Die Hauptfigur ist ein alleinerziehender Vater. Warum der Vater und keine weibliche Hauptfigur?

B.R.: Paule, die Mutter, leistet sich mit ihrem Weggehen einen Ausbruch, den sich sonst eher die Väter leisten. Konrad, der bei seiner Großmutter aufgewachsen ist, ist der Fürsorglichere der beiden. Er verkörpert einen anderen Vatertyp, wie ich ihn oft bei den jetzt Dreißigjährigen sehe, und der mir sehr gefällt. Es hat mich interessiert, eine Männerperspektive einzunehmen, aus der Sicht des Vaters, noch dazu eines Künstlers, auf das Kind zu schauen. Mich hat auch die Kollision von Elternschaft und künstlerischen Produktionsbedingungen interessiert. Wie schwer die beiden miteinander zu vereinen sind. Das wollte ich an einem männlichen Künstler zeigen, und weil sein Leben mit Lio auch was Komisches hat und der Comic neben dem Film die einzige visuelle Kunst ist, die sich erzählerischer Mittel bedient, hat er sich angeboten. Dann waren Verschiebungen möglich vom Comic in den literarischen Text und umgekehrt. Das hat viel Spaß gemacht: den Imaginationsprozessen nachzugehen, sie zwischen dem literarischen Text und der zeichnerischen Bildhaftigkeit in Konrads Kopf kurzzuschließen.

Wie ist der harte Schritt von Paule zu verstehen, das Baby und den Mann einfach zu verlassen, ist sie herzlos?

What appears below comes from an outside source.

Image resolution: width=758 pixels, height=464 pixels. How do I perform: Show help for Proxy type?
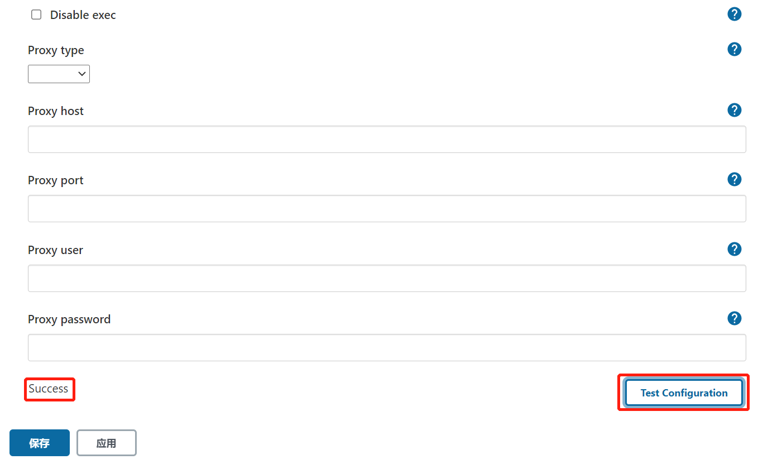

B.R.: Auch das Thema der verweigerten Mutterschaft durchzieht mein Schreiben an vielen Stellen (Medea, Caspar etc.) und beschäftigt mich sehr. Paule realisiert schneller als Konrad, was es mit Lio auf sich hat, und beschließt, dem Schicksal die Stirn zu bieten, indem sie es schlicht nicht akzeptiert. Für mich ist sie nicht herzlos, sondern radikal und auf eine Art, die manche unweiblich finden mögen, sehr konsequent. Andererseits ist sie getrieben von ihrem eigenen Leistungs- und Perfektionsanspruch und merkt, dass sie dem dadurch, dass sie ein behindertes Kind geboren hat, nicht gerecht wird. Sie ignoriert ihr Schicksal, um ihr Selbstbild zu retten.

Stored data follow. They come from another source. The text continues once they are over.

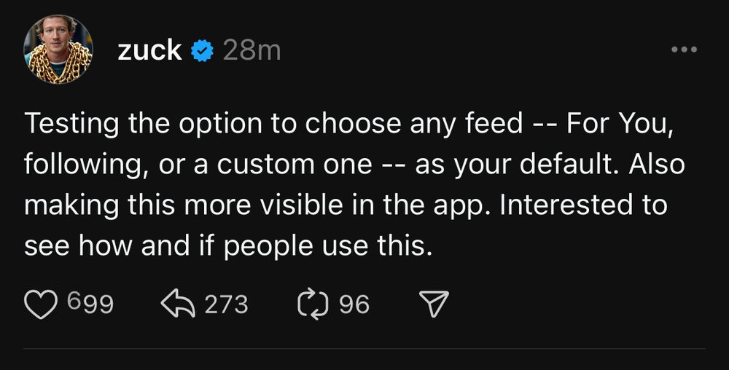Open zuck's profile picture
The image size is (729, 370).
coord(58,50)
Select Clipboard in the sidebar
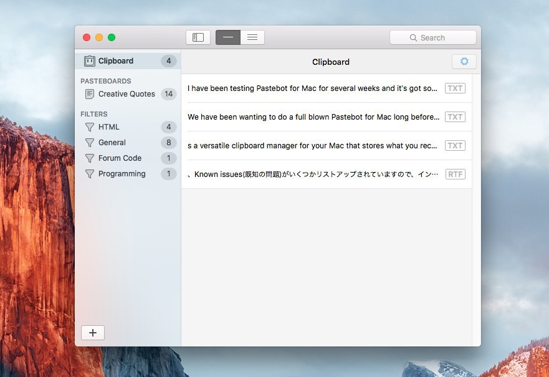 116,61
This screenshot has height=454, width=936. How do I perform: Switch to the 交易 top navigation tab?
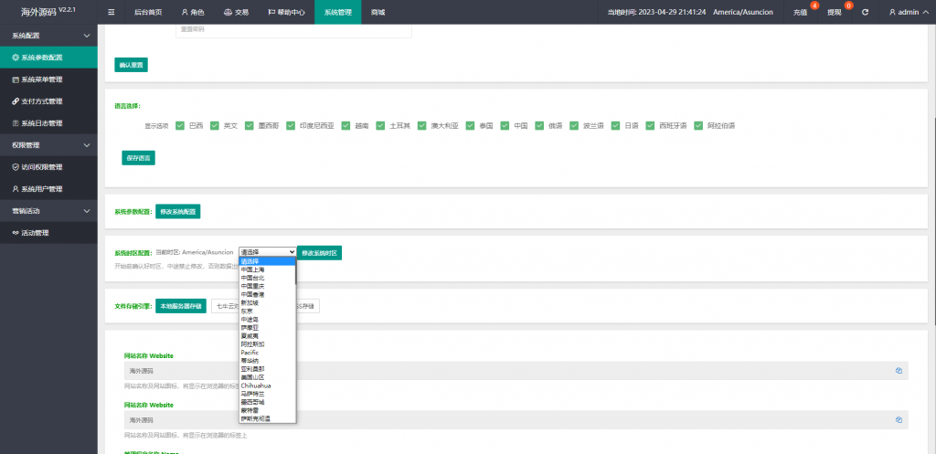pyautogui.click(x=235, y=12)
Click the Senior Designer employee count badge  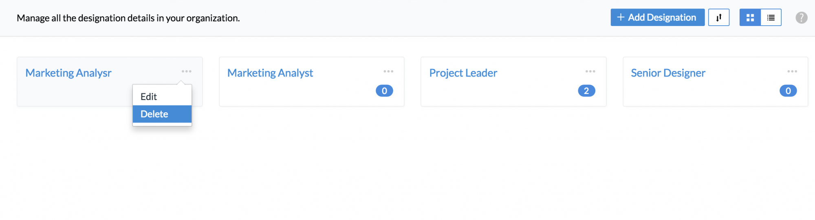(788, 91)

Das behinderte Mädchen, Lio, wird ja im Roman einmal bezeichnet als „der Schneekönigin vom Schlitten gefallen“, also als unergründliches, in sich ruhendes Wesen. Im Roman wird ihr Verhalten auch nie erklärt, sie ist einfach.

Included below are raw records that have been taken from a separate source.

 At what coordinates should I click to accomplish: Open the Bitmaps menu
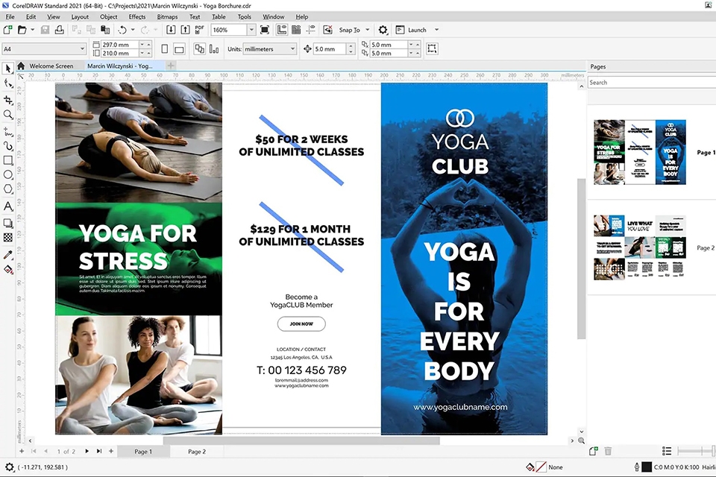click(167, 16)
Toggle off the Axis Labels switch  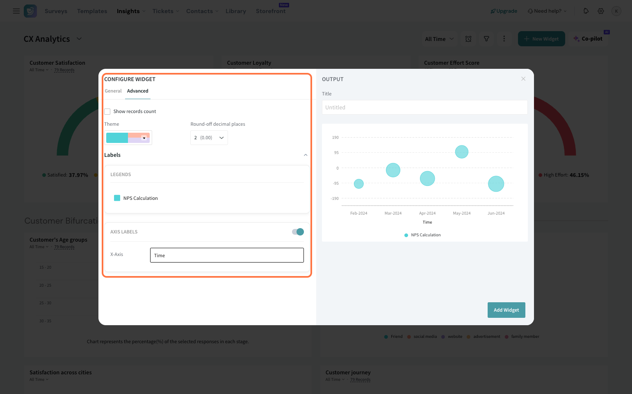298,232
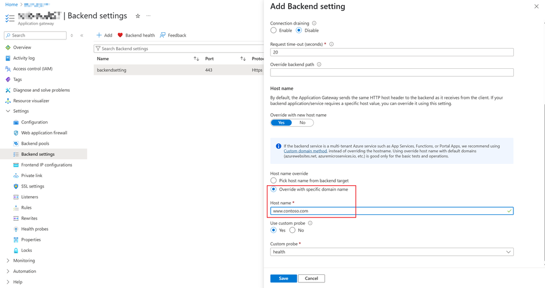Collapse the Settings section in sidebar

tap(8, 111)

B.R.: Ja, Lio ist der zentrale Punkt in Konrads Leben und auch im Buch. Ich wollte sie einfach nur zeigen, und nicht erklären, deuten oder psychologisieren. Das wäre mir vermessen vorgekommen, denn vor ihrer Besonderheit endet auch das, was man "Einfühlung" nennen kann. Letztlich bleibt sie ein Rätsel, auch für Konrad, der aber schließlich dahin gelangt, sie so zu akzeptieren und zu lieben, wie sie ist.